Lundgren stared at the little chinese girl, eyes forlorn as she wolfed down the meal set before her. It wouldn’t have been so bad if she hadn’t been glaring at him as she did so, almost taunting him as the source of that wonderful, beautiful smell disappeared before his eyes.
It was honestly starting to feel like Soulflame was some kind of sick, unusual punishment for his past. Slick Rick in the corner over there really pulled the “food for the mind card,” and continued reading to himself. Like an asshole. Meanwhile, the Incredible Irish Preschooler was harassing him about not using her proper name, One Sale Dale was still trying not to wet himself, Lynch had shown up, the place was getting too crowded and then... Fan was talking about a raid.
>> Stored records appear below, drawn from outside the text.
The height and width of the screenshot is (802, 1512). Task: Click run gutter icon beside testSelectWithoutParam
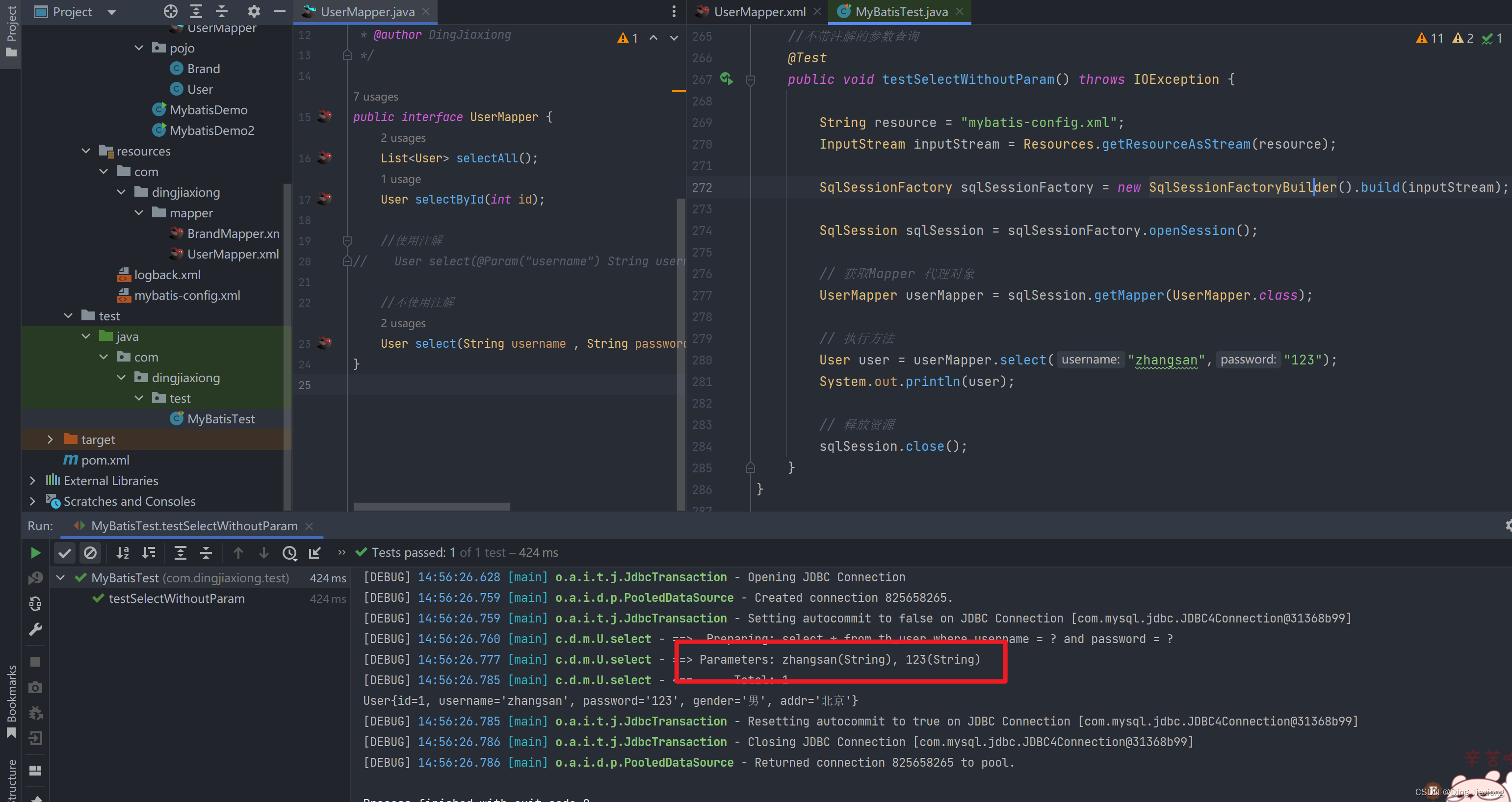(727, 78)
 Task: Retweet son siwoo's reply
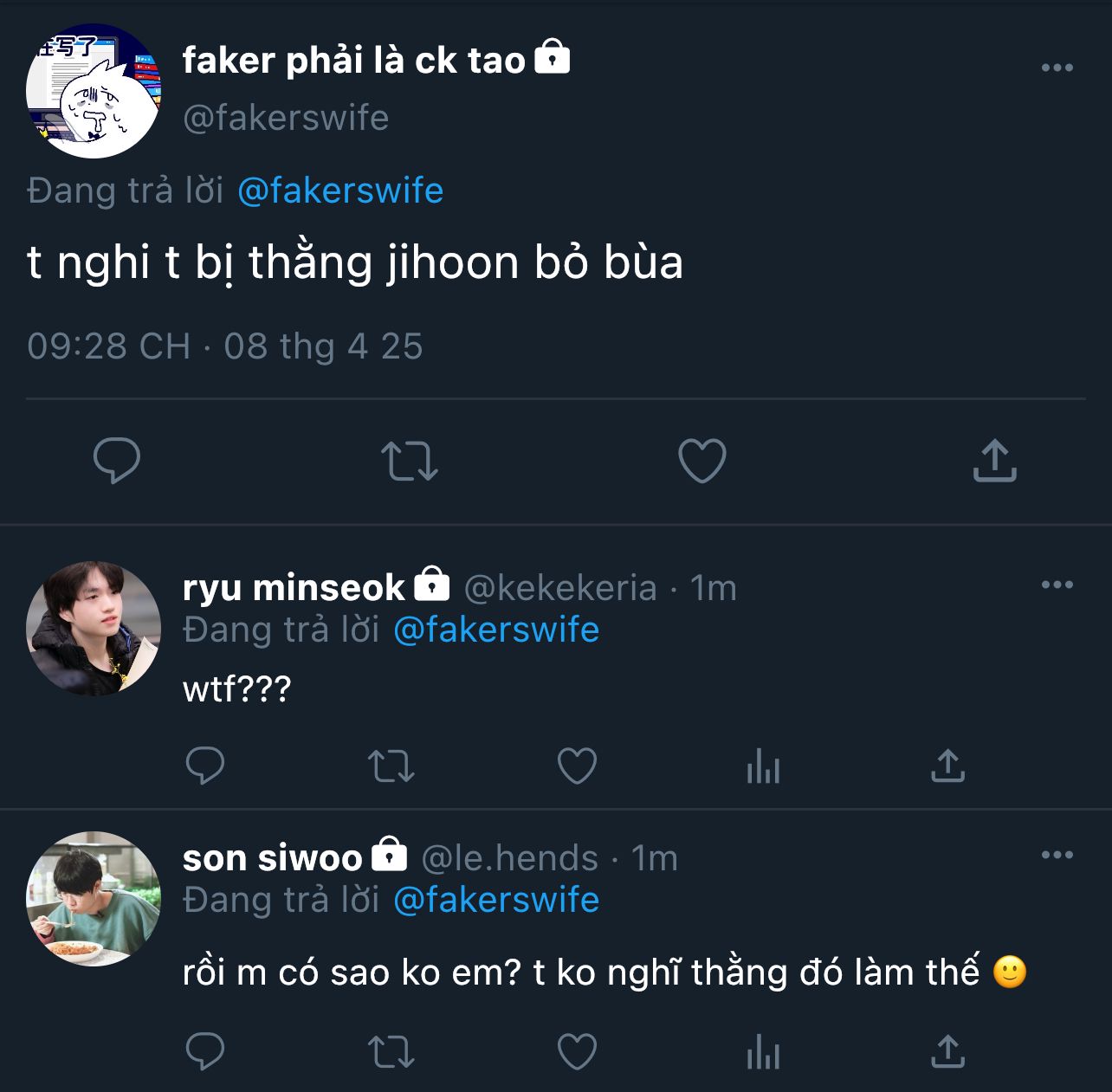[391, 1051]
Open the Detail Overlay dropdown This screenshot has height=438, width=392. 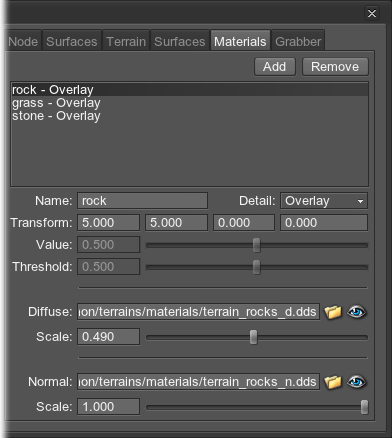tap(324, 201)
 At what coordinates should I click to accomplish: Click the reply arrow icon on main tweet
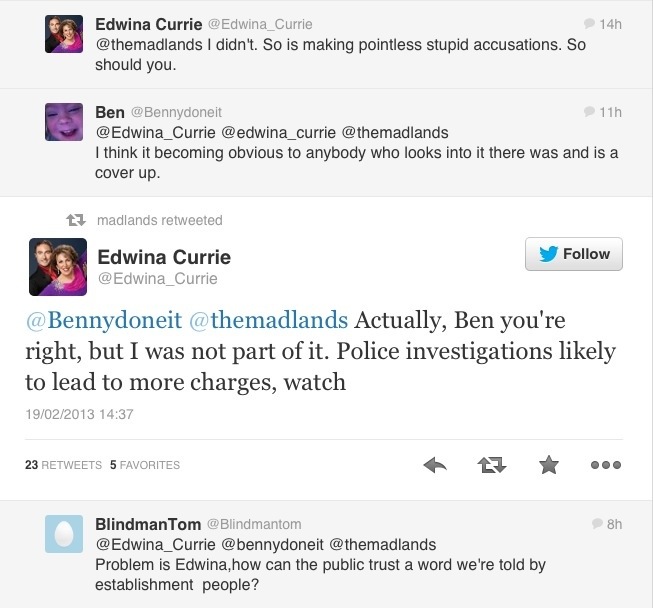(x=435, y=465)
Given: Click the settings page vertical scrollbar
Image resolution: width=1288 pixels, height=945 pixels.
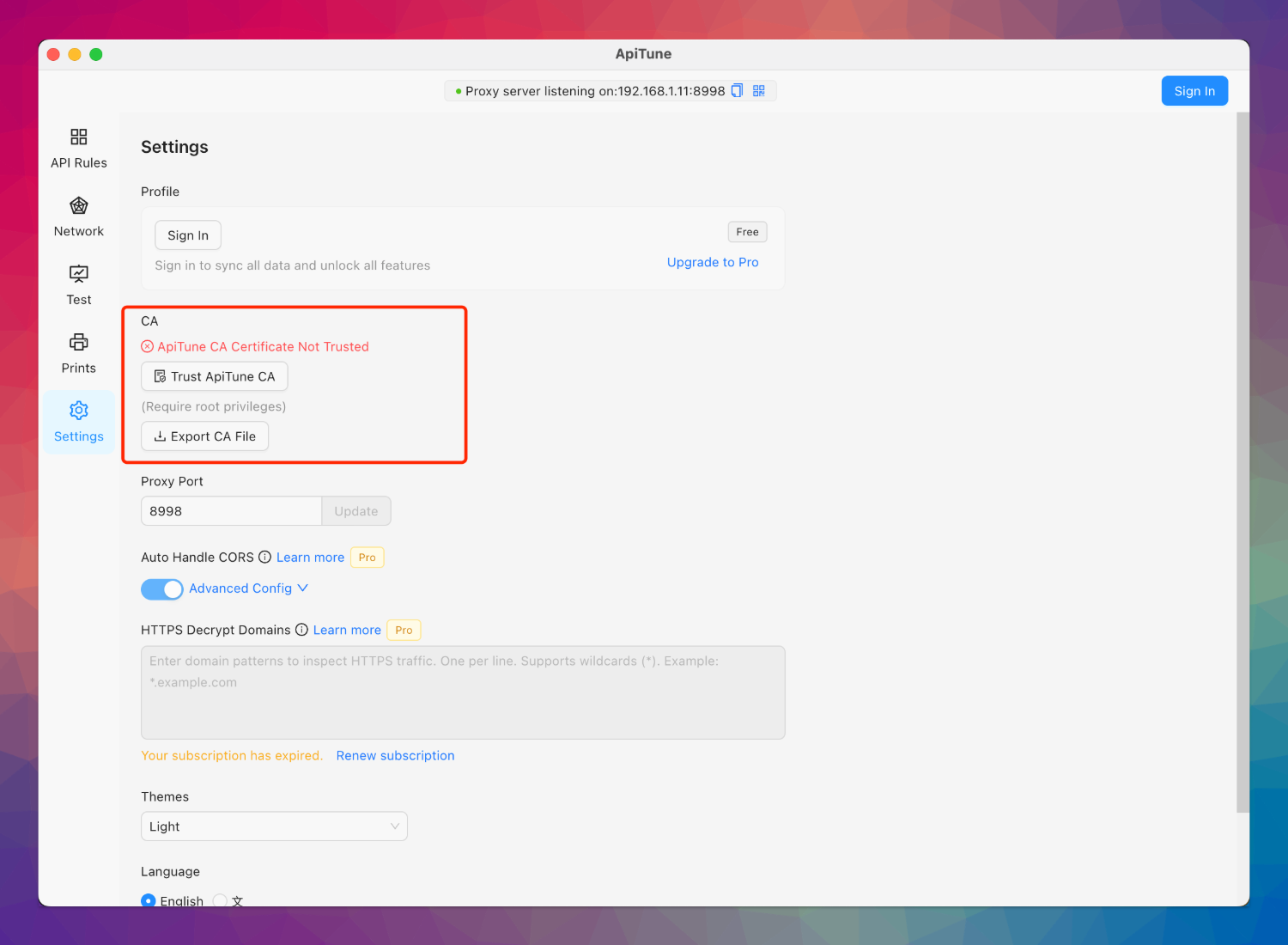Looking at the screenshot, I should [1242, 464].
His teeth throbbed. There was a fight in his immediate future, with heavily armed strangers that he was allowed to break in half. Slowly, the hackles settled back, his lips closed. Fremont relaxed, ever so slightly, then turned to address his new, assorted coworkers. No more bullshit, no more fake manners. Time to be frank, starting with the beanpole leaning against the corner.
“Slimjim. ‘No’ would’ve worked just fine. I get the feeling we shouldn’t kill randos on the street, probably bad business. Maybe you’d realize that if you remembered we’re supposed to be helping people and stopped quoting dates out of history books and snickering to yourself like a Bond villain.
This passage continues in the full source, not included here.